▶ **Supplied material**:
※ ※ ※

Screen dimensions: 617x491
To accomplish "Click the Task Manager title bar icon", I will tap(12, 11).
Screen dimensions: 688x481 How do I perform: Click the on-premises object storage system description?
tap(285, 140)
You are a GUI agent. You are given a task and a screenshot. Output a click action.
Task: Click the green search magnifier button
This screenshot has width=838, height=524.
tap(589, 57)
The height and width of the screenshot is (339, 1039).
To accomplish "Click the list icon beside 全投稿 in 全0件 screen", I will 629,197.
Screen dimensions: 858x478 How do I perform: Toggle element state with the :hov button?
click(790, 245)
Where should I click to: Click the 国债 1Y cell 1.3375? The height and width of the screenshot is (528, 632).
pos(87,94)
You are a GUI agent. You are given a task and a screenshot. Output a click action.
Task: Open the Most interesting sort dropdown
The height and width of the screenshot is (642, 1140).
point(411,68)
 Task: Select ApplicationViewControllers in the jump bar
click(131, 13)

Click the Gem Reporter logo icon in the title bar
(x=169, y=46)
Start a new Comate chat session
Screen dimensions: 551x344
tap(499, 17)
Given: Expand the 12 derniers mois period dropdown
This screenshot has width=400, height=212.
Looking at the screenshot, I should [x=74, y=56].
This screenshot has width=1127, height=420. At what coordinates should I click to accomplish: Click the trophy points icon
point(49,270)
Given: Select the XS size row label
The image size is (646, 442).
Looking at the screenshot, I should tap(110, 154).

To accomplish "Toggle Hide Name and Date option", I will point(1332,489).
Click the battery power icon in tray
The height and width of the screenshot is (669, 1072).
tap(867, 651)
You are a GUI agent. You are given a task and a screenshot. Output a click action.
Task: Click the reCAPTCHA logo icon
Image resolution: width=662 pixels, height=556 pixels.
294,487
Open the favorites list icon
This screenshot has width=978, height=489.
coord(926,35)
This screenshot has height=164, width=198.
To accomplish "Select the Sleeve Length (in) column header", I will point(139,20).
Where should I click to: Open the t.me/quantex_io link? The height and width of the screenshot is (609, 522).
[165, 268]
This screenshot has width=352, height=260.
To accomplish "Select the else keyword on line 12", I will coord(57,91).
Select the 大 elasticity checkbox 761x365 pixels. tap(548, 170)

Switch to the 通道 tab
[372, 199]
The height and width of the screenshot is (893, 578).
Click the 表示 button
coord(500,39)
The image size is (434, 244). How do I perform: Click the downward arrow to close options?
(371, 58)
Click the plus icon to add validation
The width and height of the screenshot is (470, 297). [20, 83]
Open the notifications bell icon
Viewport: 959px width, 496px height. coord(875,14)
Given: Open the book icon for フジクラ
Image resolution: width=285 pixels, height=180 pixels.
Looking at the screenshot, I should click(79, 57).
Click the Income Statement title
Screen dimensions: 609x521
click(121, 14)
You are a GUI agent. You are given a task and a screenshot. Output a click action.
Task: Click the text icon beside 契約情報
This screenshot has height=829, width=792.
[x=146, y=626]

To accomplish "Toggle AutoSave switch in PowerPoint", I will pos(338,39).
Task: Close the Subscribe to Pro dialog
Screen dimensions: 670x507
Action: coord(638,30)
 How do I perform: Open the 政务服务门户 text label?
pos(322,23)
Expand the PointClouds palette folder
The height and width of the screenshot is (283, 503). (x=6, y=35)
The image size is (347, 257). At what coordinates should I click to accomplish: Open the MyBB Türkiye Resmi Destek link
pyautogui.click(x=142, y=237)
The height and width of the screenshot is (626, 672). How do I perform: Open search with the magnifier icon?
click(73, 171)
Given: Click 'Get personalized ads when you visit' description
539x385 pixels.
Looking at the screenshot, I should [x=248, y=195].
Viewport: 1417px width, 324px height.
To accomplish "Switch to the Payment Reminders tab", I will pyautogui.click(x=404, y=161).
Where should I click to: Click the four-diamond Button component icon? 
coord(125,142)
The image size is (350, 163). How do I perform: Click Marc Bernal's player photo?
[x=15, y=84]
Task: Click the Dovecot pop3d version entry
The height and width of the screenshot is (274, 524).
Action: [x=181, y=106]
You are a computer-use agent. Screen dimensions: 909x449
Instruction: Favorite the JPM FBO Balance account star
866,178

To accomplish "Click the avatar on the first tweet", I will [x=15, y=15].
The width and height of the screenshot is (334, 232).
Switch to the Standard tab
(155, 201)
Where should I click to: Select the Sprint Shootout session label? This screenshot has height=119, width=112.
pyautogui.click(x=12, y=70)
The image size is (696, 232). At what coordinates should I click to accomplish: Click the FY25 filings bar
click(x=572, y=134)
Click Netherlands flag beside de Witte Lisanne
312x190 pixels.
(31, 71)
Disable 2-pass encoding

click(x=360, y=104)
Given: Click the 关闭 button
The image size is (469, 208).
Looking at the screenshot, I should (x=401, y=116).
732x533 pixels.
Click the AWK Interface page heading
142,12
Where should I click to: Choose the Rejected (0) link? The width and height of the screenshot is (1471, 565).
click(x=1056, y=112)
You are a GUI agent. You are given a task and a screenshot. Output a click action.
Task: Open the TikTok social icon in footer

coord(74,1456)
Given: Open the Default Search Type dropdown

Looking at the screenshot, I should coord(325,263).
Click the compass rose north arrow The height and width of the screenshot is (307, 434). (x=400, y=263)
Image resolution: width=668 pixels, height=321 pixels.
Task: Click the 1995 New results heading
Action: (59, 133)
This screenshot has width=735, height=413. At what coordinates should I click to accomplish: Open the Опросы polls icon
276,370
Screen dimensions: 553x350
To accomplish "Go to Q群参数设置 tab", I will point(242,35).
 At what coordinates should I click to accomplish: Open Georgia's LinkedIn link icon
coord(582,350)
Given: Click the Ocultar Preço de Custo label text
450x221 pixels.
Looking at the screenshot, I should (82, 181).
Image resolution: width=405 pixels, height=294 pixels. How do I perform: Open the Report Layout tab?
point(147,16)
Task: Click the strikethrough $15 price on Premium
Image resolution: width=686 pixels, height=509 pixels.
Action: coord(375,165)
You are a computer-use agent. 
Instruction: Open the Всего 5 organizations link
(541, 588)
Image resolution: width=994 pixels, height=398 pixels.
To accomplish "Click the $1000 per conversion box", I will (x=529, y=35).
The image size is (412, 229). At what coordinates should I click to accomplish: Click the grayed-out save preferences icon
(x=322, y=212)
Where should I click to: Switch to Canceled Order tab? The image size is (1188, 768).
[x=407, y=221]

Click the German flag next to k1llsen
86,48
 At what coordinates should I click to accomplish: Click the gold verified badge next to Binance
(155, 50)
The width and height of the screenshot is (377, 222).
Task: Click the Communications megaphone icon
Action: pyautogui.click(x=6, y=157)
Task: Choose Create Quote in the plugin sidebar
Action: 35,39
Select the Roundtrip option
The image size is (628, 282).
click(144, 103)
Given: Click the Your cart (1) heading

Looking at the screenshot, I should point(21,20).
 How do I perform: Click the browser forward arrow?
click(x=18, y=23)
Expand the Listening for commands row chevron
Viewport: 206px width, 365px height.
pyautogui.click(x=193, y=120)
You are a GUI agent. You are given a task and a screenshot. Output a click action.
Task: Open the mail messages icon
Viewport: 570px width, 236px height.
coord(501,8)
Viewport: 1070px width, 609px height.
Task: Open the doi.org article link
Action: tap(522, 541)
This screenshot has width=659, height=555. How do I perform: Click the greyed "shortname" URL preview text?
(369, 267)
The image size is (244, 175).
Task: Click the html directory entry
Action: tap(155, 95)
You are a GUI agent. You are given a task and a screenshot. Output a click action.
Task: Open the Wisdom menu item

※ ※ ※

Output the records once more, exactly as they stand.

Screen dimensions: 617x491
To accomplish "Click the Task Manager title bar icon", I will tap(12, 11).
Screen dimensions: 688x481 How do I perform: Click the on-premises object storage system description?
tap(285, 140)
You are a GUI agent. You are given a task and a screenshot. Output a click action.
Task: Click the green search magnifier button
This screenshot has width=838, height=524.
tap(589, 57)
The height and width of the screenshot is (339, 1039).
To accomplish "Click the list icon beside 全投稿 in 全0件 screen", I will 629,197.
Screen dimensions: 858x478 How do I perform: Toggle element state with the :hov button?
click(790, 245)
Where should I click to: Click the 国债 1Y cell 1.3375? The height and width of the screenshot is (528, 632).
pos(87,94)
You are a GUI agent. You are given a task and a screenshot. Output a click action.
Task: Open the Most interesting sort dropdown
The height and width of the screenshot is (642, 1140).
point(411,68)
 Task: Select ApplicationViewControllers in the jump bar
click(131, 13)

Click the Gem Reporter logo icon in the title bar
(x=169, y=46)
Start a new Comate chat session
Screen dimensions: 551x344
tap(499, 17)
Given: Expand the 12 derniers mois period dropdown
This screenshot has width=400, height=212.
Looking at the screenshot, I should [x=74, y=56].
This screenshot has width=1127, height=420. At what coordinates should I click to accomplish: Click the trophy points icon
point(49,270)
Given: Select the XS size row label
The image size is (646, 442).
Looking at the screenshot, I should tap(110, 154).

To accomplish "Toggle Hide Name and Date option", I will point(1332,489).
Click the battery power icon in tray
The height and width of the screenshot is (669, 1072).
tap(867, 651)
You are a GUI agent. You are given a task and a screenshot. Output a click action.
Task: Click the reCAPTCHA logo icon
Image resolution: width=662 pixels, height=556 pixels.
294,487
Open the favorites list icon
This screenshot has width=978, height=489.
coord(926,35)
This screenshot has height=164, width=198.
To accomplish "Select the Sleeve Length (in) column header", I will point(139,20).
Where should I click to: Open the t.me/quantex_io link? The height and width of the screenshot is (609, 522).
[165, 268]
This screenshot has width=352, height=260.
To accomplish "Select the else keyword on line 12", I will coord(57,91).
Select the 大 elasticity checkbox 761x365 pixels. tap(548, 170)

Switch to the 通道 tab
[372, 199]
The height and width of the screenshot is (893, 578).
Click the 表示 button
coord(500,39)
The image size is (434, 244). How do I perform: Click the downward arrow to close options?
(371, 58)
Click the plus icon to add validation
The width and height of the screenshot is (470, 297). [20, 83]
Open the notifications bell icon
Viewport: 959px width, 496px height. coord(875,14)
Given: Open the book icon for フジクラ
Image resolution: width=285 pixels, height=180 pixels.
Looking at the screenshot, I should click(79, 57).
Click the Income Statement title
Screen dimensions: 609x521
click(121, 14)
You are a GUI agent. You are given a task and a screenshot. Output a click action.
Task: Click the text icon beside 契約情報
This screenshot has height=829, width=792.
[x=146, y=626]

To accomplish "Toggle AutoSave switch in PowerPoint", I will pos(338,39).
Task: Close the Subscribe to Pro dialog
Screen dimensions: 670x507
Action: coord(638,30)
 How do I perform: Open the 政务服务门户 text label?
pos(322,23)
Expand the PointClouds palette folder
The height and width of the screenshot is (283, 503). (x=6, y=35)
The image size is (347, 257). At what coordinates should I click to accomplish: Open the MyBB Türkiye Resmi Destek link
pyautogui.click(x=142, y=237)
The height and width of the screenshot is (626, 672). How do I perform: Open search with the magnifier icon?
click(73, 171)
Given: Click 'Get personalized ads when you visit' description
539x385 pixels.
Looking at the screenshot, I should [x=248, y=195].
Viewport: 1417px width, 324px height.
To accomplish "Switch to the Payment Reminders tab", I will pyautogui.click(x=404, y=161).
Where should I click to: Click the four-diamond Button component icon? 
coord(125,142)
The image size is (350, 163). How do I perform: Click Marc Bernal's player photo?
[x=15, y=84]
Task: Click the Dovecot pop3d version entry
The height and width of the screenshot is (274, 524).
Action: [x=181, y=106]
You are a computer-use agent. Screen dimensions: 909x449
Instruction: Favorite the JPM FBO Balance account star
866,178

To accomplish "Click the avatar on the first tweet", I will [x=15, y=15].
The width and height of the screenshot is (334, 232).
Switch to the Standard tab
(155, 201)
Where should I click to: Select the Sprint Shootout session label? This screenshot has height=119, width=112.
pyautogui.click(x=12, y=70)
The image size is (696, 232). At what coordinates should I click to accomplish: Click the FY25 filings bar
click(x=572, y=134)
Click Netherlands flag beside de Witte Lisanne
312x190 pixels.
(31, 71)
Disable 2-pass encoding

click(x=360, y=104)
Given: Click the 关闭 button
The image size is (469, 208).
Looking at the screenshot, I should (x=401, y=116).
732x533 pixels.
Click the AWK Interface page heading
142,12
Where should I click to: Choose the Rejected (0) link? The width and height of the screenshot is (1471, 565).
click(x=1056, y=112)
You are a GUI agent. You are given a task and a screenshot. Output a click action.
Task: Open the TikTok social icon in footer

coord(74,1456)
Given: Open the Default Search Type dropdown

Looking at the screenshot, I should coord(325,263).
Click the compass rose north arrow The height and width of the screenshot is (307, 434). (x=400, y=263)
Image resolution: width=668 pixels, height=321 pixels.
Task: Click the 1995 New results heading
Action: (59, 133)
This screenshot has width=735, height=413. At what coordinates should I click to accomplish: Open the Опросы polls icon
276,370
Screen dimensions: 553x350
To accomplish "Go to Q群参数设置 tab", I will point(242,35).
 At what coordinates should I click to accomplish: Open Georgia's LinkedIn link icon
coord(582,350)
Given: Click the Ocultar Preço de Custo label text
450x221 pixels.
Looking at the screenshot, I should (82, 181).
Image resolution: width=405 pixels, height=294 pixels. How do I perform: Open the Report Layout tab?
point(147,16)
Task: Click the strikethrough $15 price on Premium
Image resolution: width=686 pixels, height=509 pixels.
Action: coord(375,165)
You are a computer-use agent. 
Instruction: Open the Всего 5 organizations link
(541, 588)
Image resolution: width=994 pixels, height=398 pixels.
To accomplish "Click the $1000 per conversion box", I will (x=529, y=35).
The image size is (412, 229). At what coordinates should I click to accomplish: Click the grayed-out save preferences icon
(x=322, y=212)
Where should I click to: Switch to Canceled Order tab? The image size is (1188, 768).
[x=407, y=221]

Click the German flag next to k1llsen
86,48
 At what coordinates should I click to accomplish: Click the gold verified badge next to Binance
(155, 50)
The width and height of the screenshot is (377, 222).
Task: Click the Communications megaphone icon
Action: pyautogui.click(x=6, y=157)
Task: Choose Create Quote in the plugin sidebar
Action: 35,39
Select the Roundtrip option
The image size is (628, 282).
click(144, 103)
Given: Click the Your cart (1) heading

Looking at the screenshot, I should point(21,20).
 How do I perform: Click the browser forward arrow?
click(x=18, y=23)
Expand the Listening for commands row chevron
Viewport: 206px width, 365px height.
pyautogui.click(x=193, y=120)
You are a GUI agent. You are given a task and a screenshot. Output a click action.
Task: Open the mail messages icon
Viewport: 570px width, 236px height.
coord(501,8)
Viewport: 1070px width, 609px height.
Task: Open the doi.org article link
Action: tap(522, 541)
This screenshot has width=659, height=555. How do I perform: Click the greyed "shortname" URL preview text?
(369, 267)
The image size is (244, 175).
Task: Click the html directory entry
Action: tap(155, 95)
You are a GUI agent. You are given a task and a screenshot. Output a click action.
Task: Open the Wisdom menu item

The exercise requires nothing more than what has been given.